--- DATASET Enclosed Below ---
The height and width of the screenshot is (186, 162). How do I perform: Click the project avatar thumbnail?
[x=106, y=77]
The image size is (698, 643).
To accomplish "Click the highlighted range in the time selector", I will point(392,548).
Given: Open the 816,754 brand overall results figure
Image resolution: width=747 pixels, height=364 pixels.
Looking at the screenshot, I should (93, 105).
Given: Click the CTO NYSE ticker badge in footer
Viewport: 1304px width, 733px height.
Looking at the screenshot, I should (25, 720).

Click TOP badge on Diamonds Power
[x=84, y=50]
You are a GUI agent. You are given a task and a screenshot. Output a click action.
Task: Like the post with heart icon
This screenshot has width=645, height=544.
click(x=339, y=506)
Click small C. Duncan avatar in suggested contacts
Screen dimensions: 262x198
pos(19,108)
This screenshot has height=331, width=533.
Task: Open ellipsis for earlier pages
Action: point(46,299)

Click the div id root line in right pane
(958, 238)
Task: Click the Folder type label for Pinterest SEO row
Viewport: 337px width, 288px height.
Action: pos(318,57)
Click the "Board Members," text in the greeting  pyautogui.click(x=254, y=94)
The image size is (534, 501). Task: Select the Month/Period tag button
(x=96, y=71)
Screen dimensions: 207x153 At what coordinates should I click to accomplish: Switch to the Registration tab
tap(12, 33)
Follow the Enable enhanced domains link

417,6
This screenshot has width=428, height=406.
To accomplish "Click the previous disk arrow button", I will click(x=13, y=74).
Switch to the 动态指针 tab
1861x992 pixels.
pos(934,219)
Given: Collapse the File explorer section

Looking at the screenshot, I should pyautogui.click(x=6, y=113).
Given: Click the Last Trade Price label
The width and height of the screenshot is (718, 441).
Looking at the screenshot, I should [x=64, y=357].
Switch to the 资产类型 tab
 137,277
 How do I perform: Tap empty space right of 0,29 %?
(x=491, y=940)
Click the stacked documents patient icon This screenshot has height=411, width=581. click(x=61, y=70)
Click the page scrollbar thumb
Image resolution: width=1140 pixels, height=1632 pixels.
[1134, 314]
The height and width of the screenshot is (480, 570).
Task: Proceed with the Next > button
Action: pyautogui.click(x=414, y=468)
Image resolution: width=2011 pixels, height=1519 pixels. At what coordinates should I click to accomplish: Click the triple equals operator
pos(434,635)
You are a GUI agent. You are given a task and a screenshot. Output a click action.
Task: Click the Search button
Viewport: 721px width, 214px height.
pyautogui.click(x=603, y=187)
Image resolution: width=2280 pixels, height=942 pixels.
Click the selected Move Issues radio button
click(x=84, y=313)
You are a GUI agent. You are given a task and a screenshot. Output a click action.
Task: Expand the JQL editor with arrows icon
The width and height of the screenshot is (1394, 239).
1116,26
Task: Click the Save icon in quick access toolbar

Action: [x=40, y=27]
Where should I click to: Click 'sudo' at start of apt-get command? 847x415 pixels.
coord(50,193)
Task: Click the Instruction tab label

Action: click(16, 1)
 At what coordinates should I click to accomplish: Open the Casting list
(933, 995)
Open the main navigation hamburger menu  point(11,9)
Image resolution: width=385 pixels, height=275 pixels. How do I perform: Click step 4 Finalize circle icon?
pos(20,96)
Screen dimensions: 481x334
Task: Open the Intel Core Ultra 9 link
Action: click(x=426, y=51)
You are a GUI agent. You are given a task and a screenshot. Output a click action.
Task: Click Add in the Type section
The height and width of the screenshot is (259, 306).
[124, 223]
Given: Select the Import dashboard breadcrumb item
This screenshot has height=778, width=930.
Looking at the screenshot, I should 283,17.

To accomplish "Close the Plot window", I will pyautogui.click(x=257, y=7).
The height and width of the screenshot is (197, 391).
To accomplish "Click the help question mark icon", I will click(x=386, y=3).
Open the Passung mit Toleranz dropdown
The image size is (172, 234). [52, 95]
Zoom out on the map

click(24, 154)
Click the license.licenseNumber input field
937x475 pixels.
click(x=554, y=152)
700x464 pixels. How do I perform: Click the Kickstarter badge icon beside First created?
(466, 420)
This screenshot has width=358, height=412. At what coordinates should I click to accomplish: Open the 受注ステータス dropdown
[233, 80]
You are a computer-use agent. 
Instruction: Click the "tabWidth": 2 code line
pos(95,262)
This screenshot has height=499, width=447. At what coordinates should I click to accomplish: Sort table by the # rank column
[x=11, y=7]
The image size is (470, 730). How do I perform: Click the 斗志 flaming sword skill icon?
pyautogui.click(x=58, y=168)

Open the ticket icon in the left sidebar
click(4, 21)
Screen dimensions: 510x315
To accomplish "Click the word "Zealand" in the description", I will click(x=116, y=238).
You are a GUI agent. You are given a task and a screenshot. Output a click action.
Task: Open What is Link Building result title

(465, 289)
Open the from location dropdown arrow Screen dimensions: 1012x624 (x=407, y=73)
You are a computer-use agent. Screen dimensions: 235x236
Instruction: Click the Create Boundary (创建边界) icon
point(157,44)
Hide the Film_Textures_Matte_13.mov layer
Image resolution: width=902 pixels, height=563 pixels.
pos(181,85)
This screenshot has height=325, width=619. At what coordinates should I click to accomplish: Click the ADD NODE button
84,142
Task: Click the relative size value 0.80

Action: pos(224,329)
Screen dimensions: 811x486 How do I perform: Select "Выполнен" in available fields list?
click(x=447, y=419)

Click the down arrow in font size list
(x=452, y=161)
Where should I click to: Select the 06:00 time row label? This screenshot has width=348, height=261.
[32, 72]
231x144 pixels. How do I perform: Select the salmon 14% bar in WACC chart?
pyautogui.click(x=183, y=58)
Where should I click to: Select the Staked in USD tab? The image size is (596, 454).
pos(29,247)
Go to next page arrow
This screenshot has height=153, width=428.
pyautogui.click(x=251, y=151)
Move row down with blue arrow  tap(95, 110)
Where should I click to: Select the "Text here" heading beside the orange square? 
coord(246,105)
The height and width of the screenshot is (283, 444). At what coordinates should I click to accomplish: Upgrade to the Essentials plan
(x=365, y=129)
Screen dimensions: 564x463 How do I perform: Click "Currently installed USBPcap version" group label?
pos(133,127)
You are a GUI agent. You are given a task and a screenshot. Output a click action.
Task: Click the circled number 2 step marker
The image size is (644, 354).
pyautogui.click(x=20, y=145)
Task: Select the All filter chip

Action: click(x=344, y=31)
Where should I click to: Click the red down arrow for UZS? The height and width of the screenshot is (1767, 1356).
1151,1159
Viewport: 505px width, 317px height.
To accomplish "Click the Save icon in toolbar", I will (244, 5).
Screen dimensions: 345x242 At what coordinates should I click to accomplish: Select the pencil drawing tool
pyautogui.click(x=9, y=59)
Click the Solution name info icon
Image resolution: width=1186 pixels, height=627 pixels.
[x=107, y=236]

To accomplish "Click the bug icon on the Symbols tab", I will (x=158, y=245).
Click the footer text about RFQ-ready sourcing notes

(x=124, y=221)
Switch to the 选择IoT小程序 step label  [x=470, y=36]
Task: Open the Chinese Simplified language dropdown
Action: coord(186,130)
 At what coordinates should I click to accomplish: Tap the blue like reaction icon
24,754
--- End of Enclosed DATASET ---
Give the listing above again in full, with no word altered.

The height and width of the screenshot is (186, 162). How do I perform: Click the project avatar thumbnail?
[x=106, y=77]
The image size is (698, 643).
To accomplish "Click the highlighted range in the time selector", I will point(392,548).
Given: Open the 816,754 brand overall results figure
Image resolution: width=747 pixels, height=364 pixels.
Looking at the screenshot, I should (93, 105).
Given: Click the CTO NYSE ticker badge in footer
Viewport: 1304px width, 733px height.
Looking at the screenshot, I should (25, 720).

Click TOP badge on Diamonds Power
[x=84, y=50]
You are a GUI agent. You are given a task and a screenshot. Output a click action.
Task: Like the post with heart icon
This screenshot has width=645, height=544.
click(x=339, y=506)
Click small C. Duncan avatar in suggested contacts
Screen dimensions: 262x198
pos(19,108)
This screenshot has height=331, width=533.
Task: Open ellipsis for earlier pages
Action: point(46,299)

Click the div id root line in right pane
(958, 238)
Task: Click the Folder type label for Pinterest SEO row
Viewport: 337px width, 288px height.
Action: pos(318,57)
Click the "Board Members," text in the greeting  pyautogui.click(x=254, y=94)
The image size is (534, 501). Task: Select the Month/Period tag button
(x=96, y=71)
Screen dimensions: 207x153 At what coordinates should I click to accomplish: Switch to the Registration tab
tap(12, 33)
Follow the Enable enhanced domains link

417,6
This screenshot has width=428, height=406.
To accomplish "Click the previous disk arrow button", I will click(x=13, y=74).
Switch to the 动态指针 tab
1861x992 pixels.
pos(934,219)
Given: Collapse the File explorer section

Looking at the screenshot, I should pyautogui.click(x=6, y=113).
Given: Click the Last Trade Price label
The width and height of the screenshot is (718, 441).
Looking at the screenshot, I should [x=64, y=357].
Switch to the 资产类型 tab
 137,277
 How do I perform: Tap empty space right of 0,29 %?
(x=491, y=940)
Click the stacked documents patient icon This screenshot has height=411, width=581. click(x=61, y=70)
Click the page scrollbar thumb
Image resolution: width=1140 pixels, height=1632 pixels.
[1134, 314]
The height and width of the screenshot is (480, 570).
Task: Proceed with the Next > button
Action: pyautogui.click(x=414, y=468)
Image resolution: width=2011 pixels, height=1519 pixels. At what coordinates should I click to accomplish: Click the triple equals operator
pos(434,635)
You are a GUI agent. You are given a task and a screenshot. Output a click action.
Task: Click the Search button
Viewport: 721px width, 214px height.
pyautogui.click(x=603, y=187)
Image resolution: width=2280 pixels, height=942 pixels.
Click the selected Move Issues radio button
click(x=84, y=313)
You are a GUI agent. You are given a task and a screenshot. Output a click action.
Task: Expand the JQL editor with arrows icon
The width and height of the screenshot is (1394, 239).
1116,26
Task: Click the Save icon in quick access toolbar

Action: [x=40, y=27]
Where should I click to: Click 'sudo' at start of apt-get command? 847x415 pixels.
coord(50,193)
Task: Click the Instruction tab label

Action: click(16, 1)
 At what coordinates should I click to accomplish: Open the Casting list
(933, 995)
Open the main navigation hamburger menu  point(11,9)
Image resolution: width=385 pixels, height=275 pixels. How do I perform: Click step 4 Finalize circle icon?
pos(20,96)
Screen dimensions: 481x334
Task: Open the Intel Core Ultra 9 link
Action: click(x=426, y=51)
You are a GUI agent. You are given a task and a screenshot. Output a click action.
Task: Click Add in the Type section
The height and width of the screenshot is (259, 306).
[124, 223]
Given: Select the Import dashboard breadcrumb item
This screenshot has height=778, width=930.
Looking at the screenshot, I should 283,17.

To accomplish "Close the Plot window", I will pyautogui.click(x=257, y=7).
The height and width of the screenshot is (197, 391).
To accomplish "Click the help question mark icon", I will click(x=386, y=3).
Open the Passung mit Toleranz dropdown
The image size is (172, 234). [52, 95]
Zoom out on the map

click(24, 154)
Click the license.licenseNumber input field
937x475 pixels.
click(x=554, y=152)
700x464 pixels. How do I perform: Click the Kickstarter badge icon beside First created?
(466, 420)
This screenshot has width=358, height=412. At what coordinates should I click to accomplish: Open the 受注ステータス dropdown
[233, 80]
You are a computer-use agent. 
Instruction: Click the "tabWidth": 2 code line
pos(95,262)
This screenshot has height=499, width=447. At what coordinates should I click to accomplish: Sort table by the # rank column
[x=11, y=7]
The image size is (470, 730). How do I perform: Click the 斗志 flaming sword skill icon?
pyautogui.click(x=58, y=168)

Open the ticket icon in the left sidebar
click(4, 21)
Screen dimensions: 510x315
To accomplish "Click the word "Zealand" in the description", I will click(x=116, y=238).
You are a GUI agent. You are given a task and a screenshot. Output a click action.
Task: Open What is Link Building result title

(465, 289)
Open the from location dropdown arrow Screen dimensions: 1012x624 (x=407, y=73)
You are a computer-use agent. Screen dimensions: 235x236
Instruction: Click the Create Boundary (创建边界) icon
point(157,44)
Hide the Film_Textures_Matte_13.mov layer
Image resolution: width=902 pixels, height=563 pixels.
pos(181,85)
This screenshot has height=325, width=619. At what coordinates should I click to accomplish: Click the ADD NODE button
84,142
Task: Click the relative size value 0.80

Action: pos(224,329)
Screen dimensions: 811x486 How do I perform: Select "Выполнен" in available fields list?
click(x=447, y=419)

Click the down arrow in font size list
(x=452, y=161)
Where should I click to: Select the 06:00 time row label? This screenshot has width=348, height=261.
[32, 72]
231x144 pixels. How do I perform: Select the salmon 14% bar in WACC chart?
pyautogui.click(x=183, y=58)
Where should I click to: Select the Staked in USD tab? The image size is (596, 454).
pos(29,247)
Go to next page arrow
This screenshot has height=153, width=428.
pyautogui.click(x=251, y=151)
Move row down with blue arrow  tap(95, 110)
Where should I click to: Select the "Text here" heading beside the orange square? 
coord(246,105)
The height and width of the screenshot is (283, 444). At what coordinates should I click to accomplish: Upgrade to the Essentials plan
(x=365, y=129)
Screen dimensions: 564x463 How do I perform: Click "Currently installed USBPcap version" group label?
pos(133,127)
You are a GUI agent. You are given a task and a screenshot. Output a click action.
Task: Click the circled number 2 step marker
The image size is (644, 354).
pyautogui.click(x=20, y=145)
Task: Select the All filter chip

Action: click(x=344, y=31)
Where should I click to: Click the red down arrow for UZS? The height and width of the screenshot is (1767, 1356).
1151,1159
Viewport: 505px width, 317px height.
To accomplish "Click the Save icon in toolbar", I will (244, 5).
Screen dimensions: 345x242 At what coordinates should I click to accomplish: Select the pencil drawing tool
pyautogui.click(x=9, y=59)
Click the Solution name info icon
Image resolution: width=1186 pixels, height=627 pixels.
[x=107, y=236]

To accomplish "Click the bug icon on the Symbols tab", I will (x=158, y=245).
Click the footer text about RFQ-ready sourcing notes

(x=124, y=221)
Switch to the 选择IoT小程序 step label  [x=470, y=36]
Task: Open the Chinese Simplified language dropdown
Action: coord(186,130)
 At what coordinates should I click to accomplish: Tap the blue like reaction icon
24,754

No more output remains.